(Data to examine):
......

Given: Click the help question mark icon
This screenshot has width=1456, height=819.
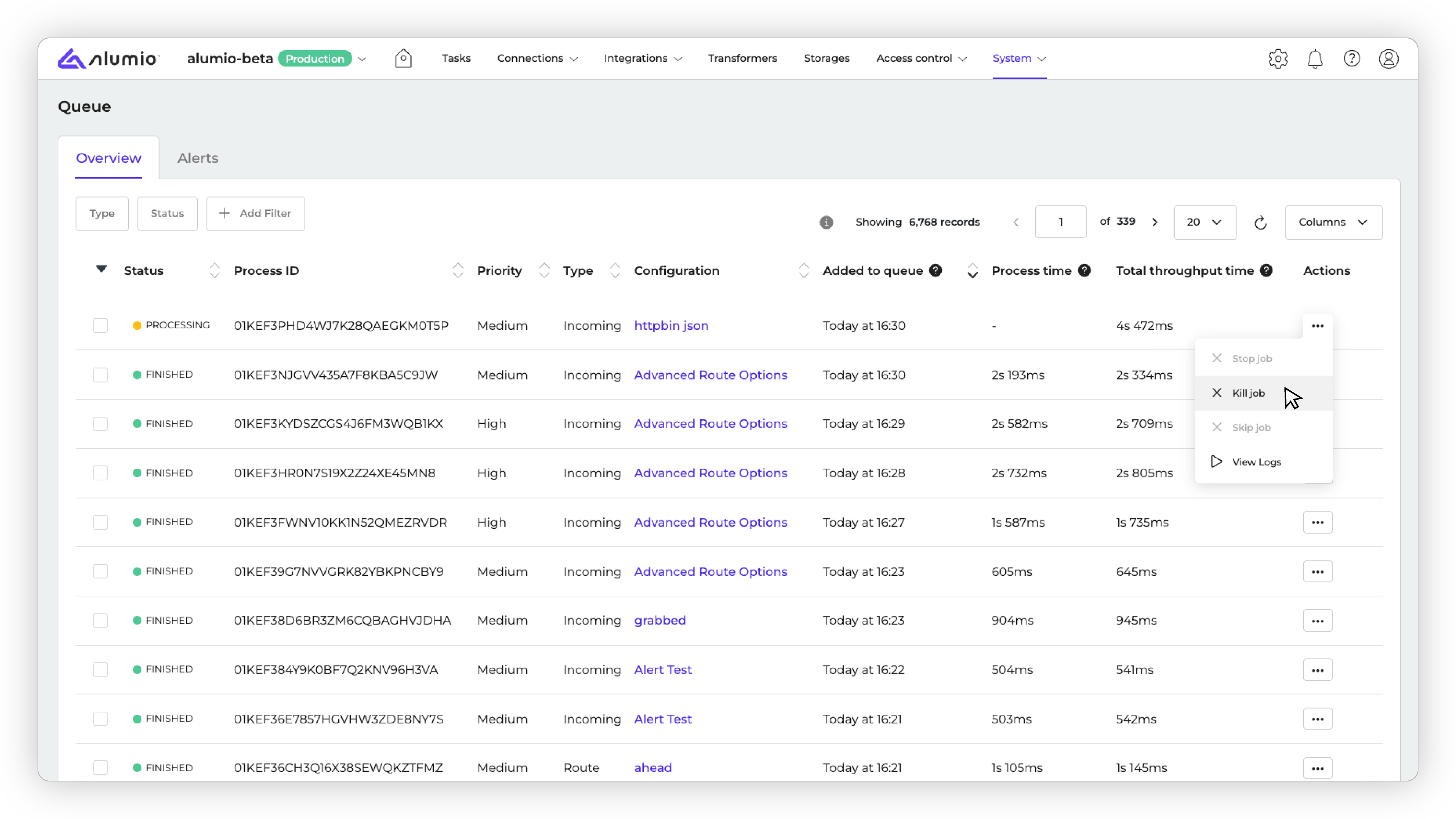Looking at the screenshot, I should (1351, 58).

......

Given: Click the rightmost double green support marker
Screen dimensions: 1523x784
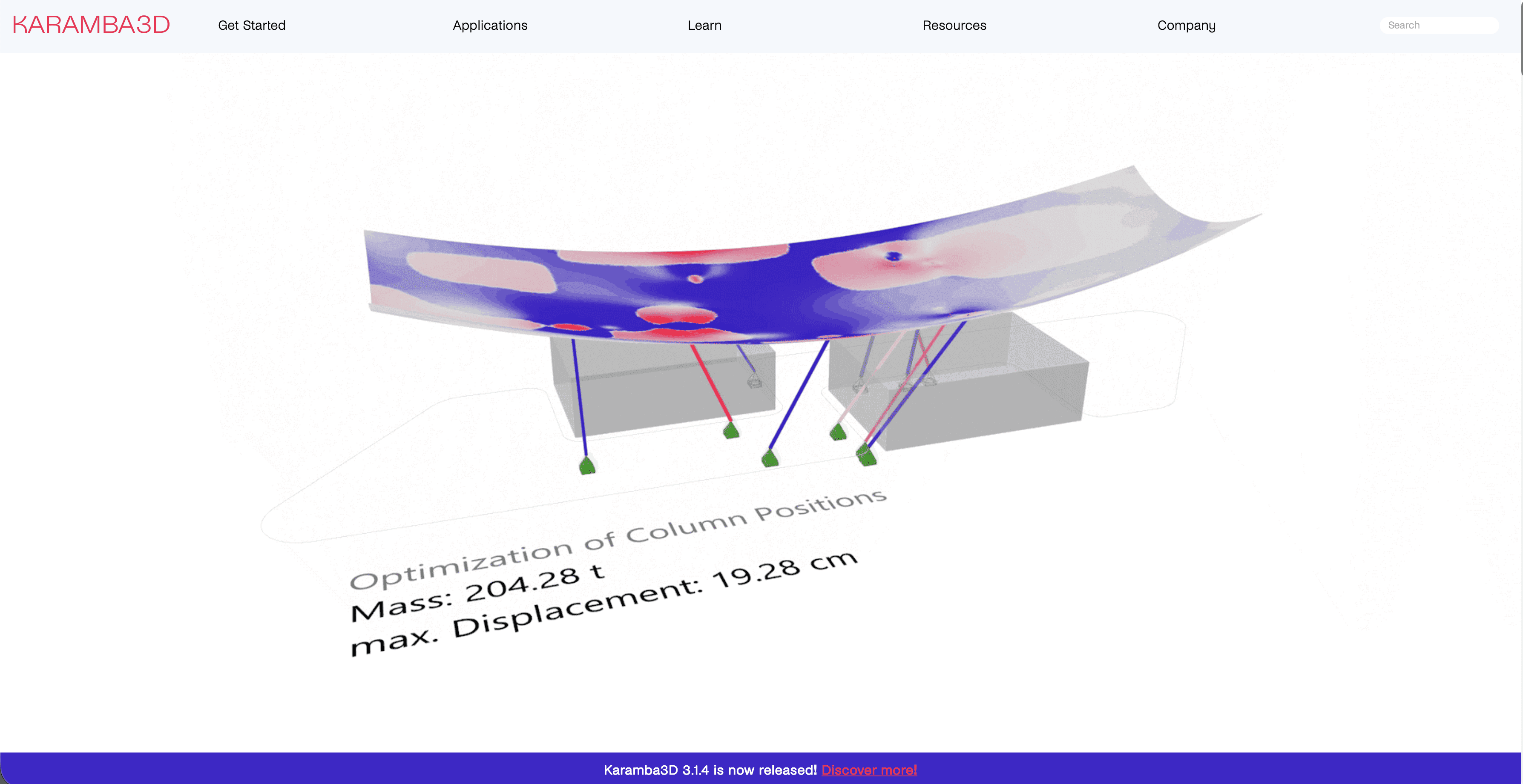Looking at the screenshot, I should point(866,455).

......

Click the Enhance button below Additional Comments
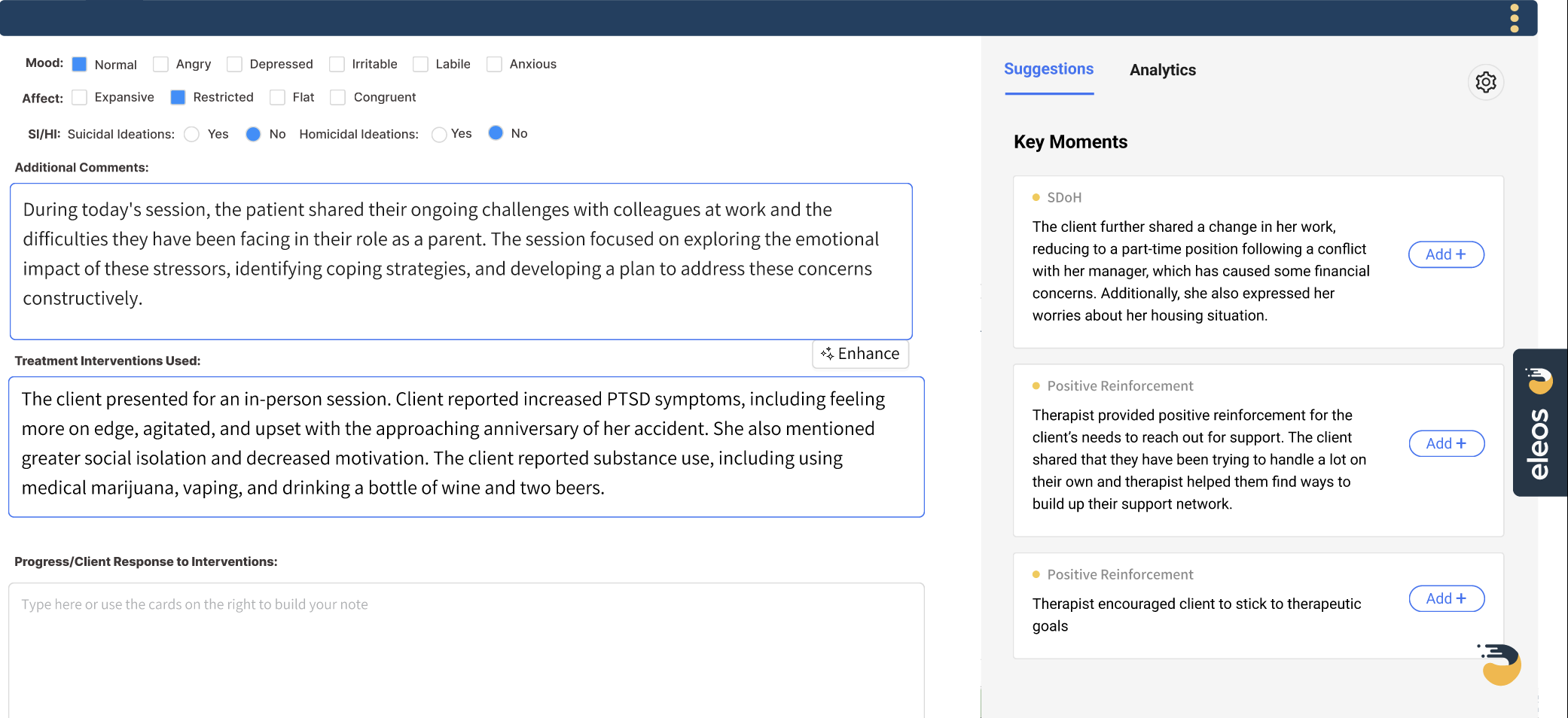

......

(Task description): Each line in the records that carries "Click" must be copied out.

(Exercise result):
Given: Click the help question mark icon
Given: Click the rightmost double green support marker
Click the Enhance button below Additional Comments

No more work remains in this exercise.